In my senior year, a few of my close friends and I chose to take a Creative Writing class in hopes of an easy A. Our teacher danced to the beat of her own drum. She didn’t just want to be the one lecturing and grading tests. She was close to our age, not far out of college and she wanted to be our friend.

It wasn’t long before the homework and her enthusiasm ignited a fierce passion for writing. Poems, short stories, streams of consciousness, that were quirky, edgy at times and full of life with all the joy and sadness in my heart. When I would write, I could go anywhere, be anyone. Whether it was simply ranting about something to get it off my chest, or creating my own world filled with everything mine was missing. Writing became a part of me.

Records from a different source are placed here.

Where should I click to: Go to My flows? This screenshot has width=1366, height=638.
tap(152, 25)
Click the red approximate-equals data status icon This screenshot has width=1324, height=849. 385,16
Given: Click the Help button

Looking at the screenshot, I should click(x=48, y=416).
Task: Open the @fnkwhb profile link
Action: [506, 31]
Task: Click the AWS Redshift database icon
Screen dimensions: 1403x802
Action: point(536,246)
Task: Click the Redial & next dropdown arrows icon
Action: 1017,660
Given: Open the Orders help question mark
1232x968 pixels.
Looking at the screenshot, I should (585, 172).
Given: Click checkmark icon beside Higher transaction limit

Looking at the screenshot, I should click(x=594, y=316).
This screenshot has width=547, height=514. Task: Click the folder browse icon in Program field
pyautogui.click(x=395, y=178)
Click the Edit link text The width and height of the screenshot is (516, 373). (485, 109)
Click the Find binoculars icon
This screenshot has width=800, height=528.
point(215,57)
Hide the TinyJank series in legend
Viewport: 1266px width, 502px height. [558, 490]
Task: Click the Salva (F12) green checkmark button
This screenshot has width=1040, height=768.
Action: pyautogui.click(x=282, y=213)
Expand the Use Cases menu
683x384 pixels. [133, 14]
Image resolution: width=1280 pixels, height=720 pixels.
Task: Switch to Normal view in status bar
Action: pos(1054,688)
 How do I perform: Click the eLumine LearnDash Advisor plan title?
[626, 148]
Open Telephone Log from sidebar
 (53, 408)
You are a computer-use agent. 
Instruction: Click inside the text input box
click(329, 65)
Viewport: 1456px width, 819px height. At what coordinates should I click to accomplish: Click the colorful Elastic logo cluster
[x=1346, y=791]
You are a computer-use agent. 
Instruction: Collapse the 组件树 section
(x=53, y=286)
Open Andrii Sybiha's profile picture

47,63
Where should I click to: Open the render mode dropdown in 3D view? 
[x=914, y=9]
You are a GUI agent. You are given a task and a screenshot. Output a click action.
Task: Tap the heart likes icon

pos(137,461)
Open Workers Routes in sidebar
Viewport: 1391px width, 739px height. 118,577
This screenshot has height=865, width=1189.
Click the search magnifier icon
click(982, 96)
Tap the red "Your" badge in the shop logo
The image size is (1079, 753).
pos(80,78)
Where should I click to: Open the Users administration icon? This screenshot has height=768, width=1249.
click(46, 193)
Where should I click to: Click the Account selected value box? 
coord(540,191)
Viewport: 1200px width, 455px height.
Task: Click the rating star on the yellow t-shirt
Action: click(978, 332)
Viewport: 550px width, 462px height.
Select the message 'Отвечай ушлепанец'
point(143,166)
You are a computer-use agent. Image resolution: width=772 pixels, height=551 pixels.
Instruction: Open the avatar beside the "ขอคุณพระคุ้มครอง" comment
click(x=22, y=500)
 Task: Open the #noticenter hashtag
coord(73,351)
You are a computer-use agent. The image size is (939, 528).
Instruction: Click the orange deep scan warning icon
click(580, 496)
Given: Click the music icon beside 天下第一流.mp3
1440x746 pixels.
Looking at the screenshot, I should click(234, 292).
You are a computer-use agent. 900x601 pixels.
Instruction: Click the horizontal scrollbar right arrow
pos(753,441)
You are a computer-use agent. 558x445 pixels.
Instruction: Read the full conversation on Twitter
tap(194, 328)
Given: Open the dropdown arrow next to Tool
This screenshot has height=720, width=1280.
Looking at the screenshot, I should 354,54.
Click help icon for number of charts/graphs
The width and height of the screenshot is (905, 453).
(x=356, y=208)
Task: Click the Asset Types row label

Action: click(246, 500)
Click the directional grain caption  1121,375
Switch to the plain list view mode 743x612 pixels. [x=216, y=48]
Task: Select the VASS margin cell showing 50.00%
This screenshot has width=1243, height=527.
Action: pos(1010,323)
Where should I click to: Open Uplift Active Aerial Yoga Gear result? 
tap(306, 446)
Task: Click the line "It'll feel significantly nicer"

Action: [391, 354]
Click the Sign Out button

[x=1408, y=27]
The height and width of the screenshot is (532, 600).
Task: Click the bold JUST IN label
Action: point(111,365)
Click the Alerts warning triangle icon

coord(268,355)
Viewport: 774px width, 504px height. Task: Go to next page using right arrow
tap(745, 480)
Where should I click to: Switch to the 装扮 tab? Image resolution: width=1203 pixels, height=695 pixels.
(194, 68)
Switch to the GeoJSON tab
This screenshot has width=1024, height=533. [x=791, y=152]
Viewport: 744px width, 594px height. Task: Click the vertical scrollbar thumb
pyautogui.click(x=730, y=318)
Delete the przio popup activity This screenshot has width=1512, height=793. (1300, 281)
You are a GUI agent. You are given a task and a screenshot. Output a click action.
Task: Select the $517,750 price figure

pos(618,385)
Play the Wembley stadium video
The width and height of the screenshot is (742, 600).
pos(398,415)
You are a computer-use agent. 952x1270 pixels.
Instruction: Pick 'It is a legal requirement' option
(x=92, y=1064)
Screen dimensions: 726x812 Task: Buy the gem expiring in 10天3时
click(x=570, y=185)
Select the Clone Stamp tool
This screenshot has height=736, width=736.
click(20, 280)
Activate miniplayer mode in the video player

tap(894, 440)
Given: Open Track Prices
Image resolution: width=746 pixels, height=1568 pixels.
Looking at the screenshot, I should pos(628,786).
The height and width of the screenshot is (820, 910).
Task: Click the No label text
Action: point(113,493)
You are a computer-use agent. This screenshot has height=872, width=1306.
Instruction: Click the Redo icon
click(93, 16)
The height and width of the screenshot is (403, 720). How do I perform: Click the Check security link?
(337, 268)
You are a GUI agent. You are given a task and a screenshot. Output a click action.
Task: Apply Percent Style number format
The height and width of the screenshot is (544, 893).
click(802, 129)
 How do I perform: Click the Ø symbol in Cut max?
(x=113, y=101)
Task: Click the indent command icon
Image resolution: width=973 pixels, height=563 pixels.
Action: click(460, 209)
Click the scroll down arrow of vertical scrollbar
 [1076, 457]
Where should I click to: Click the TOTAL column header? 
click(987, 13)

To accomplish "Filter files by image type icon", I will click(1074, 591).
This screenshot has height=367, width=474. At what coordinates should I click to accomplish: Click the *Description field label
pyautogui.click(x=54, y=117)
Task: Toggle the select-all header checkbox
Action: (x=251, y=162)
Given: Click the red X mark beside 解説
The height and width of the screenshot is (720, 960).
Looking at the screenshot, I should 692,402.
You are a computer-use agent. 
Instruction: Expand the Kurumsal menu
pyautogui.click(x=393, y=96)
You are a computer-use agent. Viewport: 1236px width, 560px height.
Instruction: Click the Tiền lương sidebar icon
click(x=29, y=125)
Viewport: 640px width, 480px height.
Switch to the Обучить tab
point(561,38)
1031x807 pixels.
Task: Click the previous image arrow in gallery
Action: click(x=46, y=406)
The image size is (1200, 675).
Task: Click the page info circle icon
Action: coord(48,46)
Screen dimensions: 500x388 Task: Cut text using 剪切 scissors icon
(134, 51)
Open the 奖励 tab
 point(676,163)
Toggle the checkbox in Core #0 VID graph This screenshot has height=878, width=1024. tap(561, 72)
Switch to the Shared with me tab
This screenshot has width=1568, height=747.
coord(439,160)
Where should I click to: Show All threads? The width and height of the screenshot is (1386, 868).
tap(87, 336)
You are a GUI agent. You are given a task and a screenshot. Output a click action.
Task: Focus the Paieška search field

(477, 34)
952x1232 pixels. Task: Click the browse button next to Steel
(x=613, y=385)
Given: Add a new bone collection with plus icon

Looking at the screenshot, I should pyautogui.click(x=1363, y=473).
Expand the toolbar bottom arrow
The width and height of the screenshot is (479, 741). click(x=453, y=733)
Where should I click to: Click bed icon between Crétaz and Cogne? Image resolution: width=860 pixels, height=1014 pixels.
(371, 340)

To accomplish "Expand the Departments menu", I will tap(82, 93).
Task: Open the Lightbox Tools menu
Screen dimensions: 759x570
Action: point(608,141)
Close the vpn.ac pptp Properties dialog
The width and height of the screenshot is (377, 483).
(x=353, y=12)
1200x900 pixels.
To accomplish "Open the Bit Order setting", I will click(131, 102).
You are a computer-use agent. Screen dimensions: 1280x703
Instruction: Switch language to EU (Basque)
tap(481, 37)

Every time I finished a piece for class I would take it to my step-dad to edit. A life-long journalist, I valued his opinion above all others. He would be sitting at the kitchen table with his large, dark rimmed glasses on and his comb-over hair style slightly askew and would read with studied intensity. Those moments while he was proofing grammar with the dreaded red pen, I would hold my breath searching his face for any sign of approval. They were the longest moments in history. But it was during those encounters we shared a connection that even time will never fade.